- Work to complete:
In the listing below, find the line holding "This screenshot has width=1756, height=980." and the line holding "Task: Click the green Sep". Write out those two lines and all lines between, exactly, and nothing more.
- - - - - - -
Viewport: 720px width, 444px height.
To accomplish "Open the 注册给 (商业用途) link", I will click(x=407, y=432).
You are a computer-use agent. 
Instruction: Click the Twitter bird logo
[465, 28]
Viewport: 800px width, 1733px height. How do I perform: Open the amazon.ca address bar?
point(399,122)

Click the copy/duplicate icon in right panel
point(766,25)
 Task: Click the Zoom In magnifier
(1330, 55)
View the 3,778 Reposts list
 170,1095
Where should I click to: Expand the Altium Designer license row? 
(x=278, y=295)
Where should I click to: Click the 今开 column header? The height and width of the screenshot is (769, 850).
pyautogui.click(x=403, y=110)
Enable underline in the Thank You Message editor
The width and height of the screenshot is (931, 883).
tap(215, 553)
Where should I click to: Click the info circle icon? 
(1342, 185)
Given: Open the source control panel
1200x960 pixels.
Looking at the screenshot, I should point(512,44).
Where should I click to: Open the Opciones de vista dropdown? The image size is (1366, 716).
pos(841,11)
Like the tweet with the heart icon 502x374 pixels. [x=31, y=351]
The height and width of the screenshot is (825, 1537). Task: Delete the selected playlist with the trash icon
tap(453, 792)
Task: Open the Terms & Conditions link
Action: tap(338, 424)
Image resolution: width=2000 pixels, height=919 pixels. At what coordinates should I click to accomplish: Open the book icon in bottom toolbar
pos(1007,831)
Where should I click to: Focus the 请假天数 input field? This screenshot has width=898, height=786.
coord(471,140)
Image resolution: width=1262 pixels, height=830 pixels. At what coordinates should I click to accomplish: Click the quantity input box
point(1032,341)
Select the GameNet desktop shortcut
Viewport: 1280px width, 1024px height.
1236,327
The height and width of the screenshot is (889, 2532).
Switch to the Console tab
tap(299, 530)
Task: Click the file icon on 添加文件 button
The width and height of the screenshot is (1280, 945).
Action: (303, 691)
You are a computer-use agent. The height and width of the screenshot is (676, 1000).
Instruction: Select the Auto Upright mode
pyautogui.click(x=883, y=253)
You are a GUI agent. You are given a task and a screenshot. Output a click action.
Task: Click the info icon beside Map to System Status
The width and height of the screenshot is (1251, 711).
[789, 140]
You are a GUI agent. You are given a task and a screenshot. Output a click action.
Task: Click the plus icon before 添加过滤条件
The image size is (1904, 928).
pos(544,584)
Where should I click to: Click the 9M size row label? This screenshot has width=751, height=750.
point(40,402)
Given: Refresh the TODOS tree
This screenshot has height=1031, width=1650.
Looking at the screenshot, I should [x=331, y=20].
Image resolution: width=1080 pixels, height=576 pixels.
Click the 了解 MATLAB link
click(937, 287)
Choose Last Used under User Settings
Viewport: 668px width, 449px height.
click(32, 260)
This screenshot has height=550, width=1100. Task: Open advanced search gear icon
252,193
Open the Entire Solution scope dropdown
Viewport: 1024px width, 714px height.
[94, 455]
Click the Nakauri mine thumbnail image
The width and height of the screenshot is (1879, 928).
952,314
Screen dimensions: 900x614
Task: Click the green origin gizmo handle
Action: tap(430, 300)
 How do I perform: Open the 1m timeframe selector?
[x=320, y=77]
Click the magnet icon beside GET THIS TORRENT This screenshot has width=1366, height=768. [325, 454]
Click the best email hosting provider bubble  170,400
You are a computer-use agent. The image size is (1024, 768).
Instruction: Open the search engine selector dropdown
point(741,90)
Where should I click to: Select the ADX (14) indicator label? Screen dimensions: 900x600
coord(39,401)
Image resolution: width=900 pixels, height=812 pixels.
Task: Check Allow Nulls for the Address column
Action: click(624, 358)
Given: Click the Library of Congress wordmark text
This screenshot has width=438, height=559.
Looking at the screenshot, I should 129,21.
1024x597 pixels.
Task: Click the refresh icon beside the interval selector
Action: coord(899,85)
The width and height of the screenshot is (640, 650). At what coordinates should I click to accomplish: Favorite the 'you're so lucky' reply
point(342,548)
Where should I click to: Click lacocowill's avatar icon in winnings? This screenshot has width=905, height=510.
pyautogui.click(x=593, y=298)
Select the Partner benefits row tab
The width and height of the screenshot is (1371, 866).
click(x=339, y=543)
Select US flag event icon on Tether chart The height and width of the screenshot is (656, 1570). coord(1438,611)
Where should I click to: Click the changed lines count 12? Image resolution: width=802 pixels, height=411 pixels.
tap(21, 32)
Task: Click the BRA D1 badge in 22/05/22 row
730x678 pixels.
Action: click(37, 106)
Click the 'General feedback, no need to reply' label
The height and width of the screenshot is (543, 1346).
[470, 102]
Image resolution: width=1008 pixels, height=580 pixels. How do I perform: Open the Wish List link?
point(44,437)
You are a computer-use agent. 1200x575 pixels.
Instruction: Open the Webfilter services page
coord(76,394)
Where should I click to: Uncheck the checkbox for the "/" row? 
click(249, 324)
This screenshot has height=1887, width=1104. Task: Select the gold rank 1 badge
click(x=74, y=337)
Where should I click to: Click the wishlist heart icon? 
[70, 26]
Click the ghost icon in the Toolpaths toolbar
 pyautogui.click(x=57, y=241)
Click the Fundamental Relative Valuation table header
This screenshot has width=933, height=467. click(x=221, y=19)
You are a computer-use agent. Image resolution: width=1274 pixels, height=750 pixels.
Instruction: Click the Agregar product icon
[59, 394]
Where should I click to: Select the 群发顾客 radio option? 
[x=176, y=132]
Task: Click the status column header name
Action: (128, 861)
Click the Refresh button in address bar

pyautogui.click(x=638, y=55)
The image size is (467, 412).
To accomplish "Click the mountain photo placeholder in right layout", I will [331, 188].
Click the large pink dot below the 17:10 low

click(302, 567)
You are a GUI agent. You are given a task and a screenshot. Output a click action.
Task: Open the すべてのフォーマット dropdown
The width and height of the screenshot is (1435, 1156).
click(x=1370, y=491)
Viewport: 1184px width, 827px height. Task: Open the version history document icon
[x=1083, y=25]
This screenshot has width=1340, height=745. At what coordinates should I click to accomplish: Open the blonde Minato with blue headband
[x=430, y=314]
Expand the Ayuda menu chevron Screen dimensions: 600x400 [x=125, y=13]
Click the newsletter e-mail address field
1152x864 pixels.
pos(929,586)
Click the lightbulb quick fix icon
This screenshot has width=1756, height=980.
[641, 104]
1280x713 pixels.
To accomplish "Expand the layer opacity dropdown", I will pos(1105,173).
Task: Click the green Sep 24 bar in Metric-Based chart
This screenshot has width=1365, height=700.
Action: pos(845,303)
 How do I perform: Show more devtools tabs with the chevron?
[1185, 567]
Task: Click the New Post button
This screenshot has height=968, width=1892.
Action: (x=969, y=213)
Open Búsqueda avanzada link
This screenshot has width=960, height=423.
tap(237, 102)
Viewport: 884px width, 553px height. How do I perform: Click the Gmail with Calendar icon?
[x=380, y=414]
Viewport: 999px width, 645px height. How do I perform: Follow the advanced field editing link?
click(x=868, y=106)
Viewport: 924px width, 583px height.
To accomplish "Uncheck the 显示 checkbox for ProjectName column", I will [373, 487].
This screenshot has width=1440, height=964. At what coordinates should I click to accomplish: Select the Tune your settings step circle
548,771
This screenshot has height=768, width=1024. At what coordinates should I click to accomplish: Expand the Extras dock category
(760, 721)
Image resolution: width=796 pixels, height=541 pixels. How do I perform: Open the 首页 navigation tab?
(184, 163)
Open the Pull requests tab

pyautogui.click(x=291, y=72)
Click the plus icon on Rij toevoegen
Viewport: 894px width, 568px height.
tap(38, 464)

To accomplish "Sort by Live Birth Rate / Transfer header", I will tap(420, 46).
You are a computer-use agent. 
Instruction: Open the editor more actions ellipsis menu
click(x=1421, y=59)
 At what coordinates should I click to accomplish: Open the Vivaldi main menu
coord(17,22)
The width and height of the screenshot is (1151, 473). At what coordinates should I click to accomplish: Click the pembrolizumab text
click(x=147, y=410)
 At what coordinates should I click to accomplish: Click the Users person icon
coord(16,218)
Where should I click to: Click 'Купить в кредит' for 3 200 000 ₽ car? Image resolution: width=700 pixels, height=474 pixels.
- - - - - - -
- Final answer:
This screenshot has width=1756, height=980.
[641, 104]
1280x713 pixels.
To accomplish "Expand the layer opacity dropdown", I will pos(1105,173).
Task: Click the green Sep 24 bar in Metric-Based chart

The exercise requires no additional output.